平等だ 分かっちゃいるけど 割り切れない
舞無舞無
ZARDの坂井泉水さんの事故死より、ナントカ還元水の大臣の自殺より、私にとって衝撃だったこと。
作家の藤原伊織さんが、お亡くなりになりました。
食道癌だったそうです。今月17日。享年59歳。
本屋で何故か文庫が(新刊でもないのに)平積みになっていて、帯に“追悼”って書いてあったんで、「まさか…」と思って調べたら…。
…そうでした…。
2005年から病気を公表し、闘病しながら執筆なさっていたんだそうです。
ハードカバーでも買っちゃうぜ! って程ではなかったけれど、好きな作家だったので、結構、ショック・・・。
ジャンル的には恐らくよっぽどのことがない限りは読まない、『企業小説』『ハードボイルド小説(これは意見が分かれるところか? ハードって程でもないんだよな…。ソフト。ソフトボイルド? いや、そんな言葉はネェよ!)』だったりするんだけど、文章とか台詞とか登場人物(かっちょいいインテリヤクザや気の強いイイ女とが良く出て来る、笑)とかが、な〜んか好きで。
広告業界の裏側とか、株の話とか・・・まぁ、背景的なその辺は読んでもさっぱり分からんのですがね!!(私の理解力が追いつかないせいで)
1985年にデビューして・・・22年。多作な方ではないので、最新作以外は全て持ってます。
全部、文庫だけどね。
デビュー作は“ダックスフントのワープ”という中篇なんだけど、このラストは凄かった。
いきなり目の前にシャッター! みたいな終わり方。しばし呆然とさせられたけど、嫌いじゃない感覚だった・・・。(でも、今の作品とイメージが全く違う!)
私のお勧めは“蚊トンボ白髭の冒険”っつー長編がなんだが、未だに、頭痛がする度に「白髭?! 白髭キタ? おーい」と、妄想して楽しんでしまう。
ああ、白髭、あたしんとこ来ないかな〜。白髭と暮らしたいよぅ。
(スーパー蚊トンボ白髭は、頭の中に住み着いて、とっぽい口調で宿主とお話してくれる!
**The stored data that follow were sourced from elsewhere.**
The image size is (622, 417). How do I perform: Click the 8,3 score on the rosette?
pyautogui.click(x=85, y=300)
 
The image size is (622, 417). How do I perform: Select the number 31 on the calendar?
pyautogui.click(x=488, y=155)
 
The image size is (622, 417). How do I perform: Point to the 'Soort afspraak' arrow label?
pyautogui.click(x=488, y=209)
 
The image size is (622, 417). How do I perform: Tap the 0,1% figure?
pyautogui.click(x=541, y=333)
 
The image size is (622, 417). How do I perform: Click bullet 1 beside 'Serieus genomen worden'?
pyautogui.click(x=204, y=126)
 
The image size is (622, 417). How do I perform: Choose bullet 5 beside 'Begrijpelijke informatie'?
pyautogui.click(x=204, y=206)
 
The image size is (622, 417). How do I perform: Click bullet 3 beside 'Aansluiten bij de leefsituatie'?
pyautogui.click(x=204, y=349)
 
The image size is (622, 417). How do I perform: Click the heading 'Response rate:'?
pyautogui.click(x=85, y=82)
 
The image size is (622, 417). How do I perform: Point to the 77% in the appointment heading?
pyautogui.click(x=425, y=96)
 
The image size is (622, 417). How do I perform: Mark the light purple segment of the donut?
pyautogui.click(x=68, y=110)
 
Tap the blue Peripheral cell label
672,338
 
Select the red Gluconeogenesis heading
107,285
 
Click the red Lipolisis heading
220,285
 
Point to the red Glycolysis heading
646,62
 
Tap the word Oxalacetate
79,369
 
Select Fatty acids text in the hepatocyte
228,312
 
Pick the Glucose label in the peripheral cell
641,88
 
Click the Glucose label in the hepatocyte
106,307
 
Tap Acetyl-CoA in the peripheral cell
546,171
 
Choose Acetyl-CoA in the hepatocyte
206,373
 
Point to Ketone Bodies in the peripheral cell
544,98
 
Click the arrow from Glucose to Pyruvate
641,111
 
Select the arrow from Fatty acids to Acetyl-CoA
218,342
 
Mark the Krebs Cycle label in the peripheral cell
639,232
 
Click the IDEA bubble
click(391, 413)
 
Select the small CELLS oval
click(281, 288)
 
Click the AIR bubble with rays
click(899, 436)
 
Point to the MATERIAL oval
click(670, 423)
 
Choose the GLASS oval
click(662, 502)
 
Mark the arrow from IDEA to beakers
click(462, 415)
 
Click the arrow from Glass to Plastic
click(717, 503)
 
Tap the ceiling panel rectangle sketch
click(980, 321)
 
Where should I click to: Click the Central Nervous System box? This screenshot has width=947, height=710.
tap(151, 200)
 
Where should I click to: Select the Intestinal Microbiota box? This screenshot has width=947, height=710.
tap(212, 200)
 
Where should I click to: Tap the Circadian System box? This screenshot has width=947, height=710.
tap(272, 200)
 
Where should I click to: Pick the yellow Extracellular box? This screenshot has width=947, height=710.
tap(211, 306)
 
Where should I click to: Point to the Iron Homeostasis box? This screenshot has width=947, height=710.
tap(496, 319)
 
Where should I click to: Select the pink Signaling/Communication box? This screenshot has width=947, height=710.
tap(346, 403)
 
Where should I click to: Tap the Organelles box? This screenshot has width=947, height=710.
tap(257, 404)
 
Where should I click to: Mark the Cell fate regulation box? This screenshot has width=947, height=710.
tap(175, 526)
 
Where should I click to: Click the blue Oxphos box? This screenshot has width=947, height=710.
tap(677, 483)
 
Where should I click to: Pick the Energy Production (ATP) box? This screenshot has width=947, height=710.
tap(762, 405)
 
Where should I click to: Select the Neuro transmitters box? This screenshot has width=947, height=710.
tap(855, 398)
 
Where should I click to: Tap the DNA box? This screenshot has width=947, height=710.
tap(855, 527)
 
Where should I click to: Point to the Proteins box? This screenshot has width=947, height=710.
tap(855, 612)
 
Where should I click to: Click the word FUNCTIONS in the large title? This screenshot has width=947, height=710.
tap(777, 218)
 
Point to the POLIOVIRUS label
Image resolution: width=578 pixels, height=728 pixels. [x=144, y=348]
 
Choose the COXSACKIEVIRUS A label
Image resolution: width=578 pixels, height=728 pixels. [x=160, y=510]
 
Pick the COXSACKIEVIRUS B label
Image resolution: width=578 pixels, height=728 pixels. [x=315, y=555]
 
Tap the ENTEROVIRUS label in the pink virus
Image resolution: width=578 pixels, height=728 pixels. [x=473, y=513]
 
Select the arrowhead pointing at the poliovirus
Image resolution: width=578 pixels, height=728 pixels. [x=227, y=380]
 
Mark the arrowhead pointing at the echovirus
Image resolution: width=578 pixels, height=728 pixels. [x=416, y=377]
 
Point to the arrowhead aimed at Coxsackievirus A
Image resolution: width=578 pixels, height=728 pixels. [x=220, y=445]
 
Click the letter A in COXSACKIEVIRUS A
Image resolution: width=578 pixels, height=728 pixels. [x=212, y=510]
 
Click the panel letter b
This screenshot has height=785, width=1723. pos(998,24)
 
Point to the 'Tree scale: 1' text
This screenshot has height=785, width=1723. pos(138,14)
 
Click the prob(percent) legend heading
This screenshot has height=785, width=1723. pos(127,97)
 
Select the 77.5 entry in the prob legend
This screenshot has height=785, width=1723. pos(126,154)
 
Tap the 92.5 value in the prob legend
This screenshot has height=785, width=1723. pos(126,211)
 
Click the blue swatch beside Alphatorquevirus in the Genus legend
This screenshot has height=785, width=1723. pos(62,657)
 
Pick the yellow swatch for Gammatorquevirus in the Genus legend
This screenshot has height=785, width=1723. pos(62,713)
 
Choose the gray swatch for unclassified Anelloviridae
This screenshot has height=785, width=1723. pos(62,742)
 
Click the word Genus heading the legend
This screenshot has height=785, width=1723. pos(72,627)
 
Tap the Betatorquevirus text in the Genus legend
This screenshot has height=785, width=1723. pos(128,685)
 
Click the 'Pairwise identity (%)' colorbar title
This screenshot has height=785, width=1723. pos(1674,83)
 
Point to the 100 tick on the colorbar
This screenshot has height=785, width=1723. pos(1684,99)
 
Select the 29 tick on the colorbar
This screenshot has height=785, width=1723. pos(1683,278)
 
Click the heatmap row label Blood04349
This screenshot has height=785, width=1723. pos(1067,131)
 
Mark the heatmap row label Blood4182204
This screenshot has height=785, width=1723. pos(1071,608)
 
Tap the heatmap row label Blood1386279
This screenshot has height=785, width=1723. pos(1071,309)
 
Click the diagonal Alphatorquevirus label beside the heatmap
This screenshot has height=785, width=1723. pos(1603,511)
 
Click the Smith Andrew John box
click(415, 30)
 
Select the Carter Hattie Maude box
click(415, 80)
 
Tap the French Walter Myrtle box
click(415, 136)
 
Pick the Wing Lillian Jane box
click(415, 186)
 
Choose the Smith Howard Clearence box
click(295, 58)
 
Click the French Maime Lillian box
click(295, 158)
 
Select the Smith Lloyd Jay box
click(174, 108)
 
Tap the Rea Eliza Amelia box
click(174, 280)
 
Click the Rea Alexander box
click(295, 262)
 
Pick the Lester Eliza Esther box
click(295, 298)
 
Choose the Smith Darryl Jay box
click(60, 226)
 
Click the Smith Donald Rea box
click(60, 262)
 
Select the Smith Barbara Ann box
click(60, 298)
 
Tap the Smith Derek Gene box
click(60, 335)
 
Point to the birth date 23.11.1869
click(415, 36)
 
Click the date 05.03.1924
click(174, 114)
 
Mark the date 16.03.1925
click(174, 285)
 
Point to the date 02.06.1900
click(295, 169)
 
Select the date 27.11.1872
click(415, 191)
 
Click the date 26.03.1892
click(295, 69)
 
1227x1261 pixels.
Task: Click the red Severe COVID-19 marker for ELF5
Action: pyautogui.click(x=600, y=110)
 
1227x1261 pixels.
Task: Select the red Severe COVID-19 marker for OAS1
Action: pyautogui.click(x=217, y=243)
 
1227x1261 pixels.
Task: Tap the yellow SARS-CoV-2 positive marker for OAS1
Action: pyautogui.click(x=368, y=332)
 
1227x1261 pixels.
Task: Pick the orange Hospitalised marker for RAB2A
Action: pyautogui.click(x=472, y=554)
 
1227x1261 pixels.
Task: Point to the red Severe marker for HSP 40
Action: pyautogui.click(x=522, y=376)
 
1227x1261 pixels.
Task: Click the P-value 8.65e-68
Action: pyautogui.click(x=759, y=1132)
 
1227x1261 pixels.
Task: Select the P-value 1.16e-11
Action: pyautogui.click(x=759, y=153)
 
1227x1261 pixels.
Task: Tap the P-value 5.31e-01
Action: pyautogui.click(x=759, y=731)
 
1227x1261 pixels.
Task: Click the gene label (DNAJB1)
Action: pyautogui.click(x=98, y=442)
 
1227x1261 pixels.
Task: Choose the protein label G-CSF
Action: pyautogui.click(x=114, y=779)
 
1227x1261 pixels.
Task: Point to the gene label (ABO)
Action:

なんて、ファンシー設定なの! なのに舞台はハードボイルドなのさ。それゆえにラストは、あれでそれなのさ! くっそ〜! シラヒゲ〜!!!)
それほど熱心な読者じゃなかった(病気を公開してたのも知らなかったし)けど、乱読の私が“ちょくちょく読み返す”数少ない作家さんだったし、ちょっと前に、本屋で最新刊を見て「はやく文庫にならないかな〜」とか思ってた矢先だったのにな・・・。
文庫化を待たずに買いに行こう、今度。お香典のつもりで。(いや、何か変なのは分かるんですが!)
しかし、改めて思ったんだ。
そうか、人って死ぬんだなぁ・・・って。
どんなに周りに愛されてても、才能があっても。どんなに嫌われてても、何もできなくても。
平等に人は死ぬんだなぁ・・・。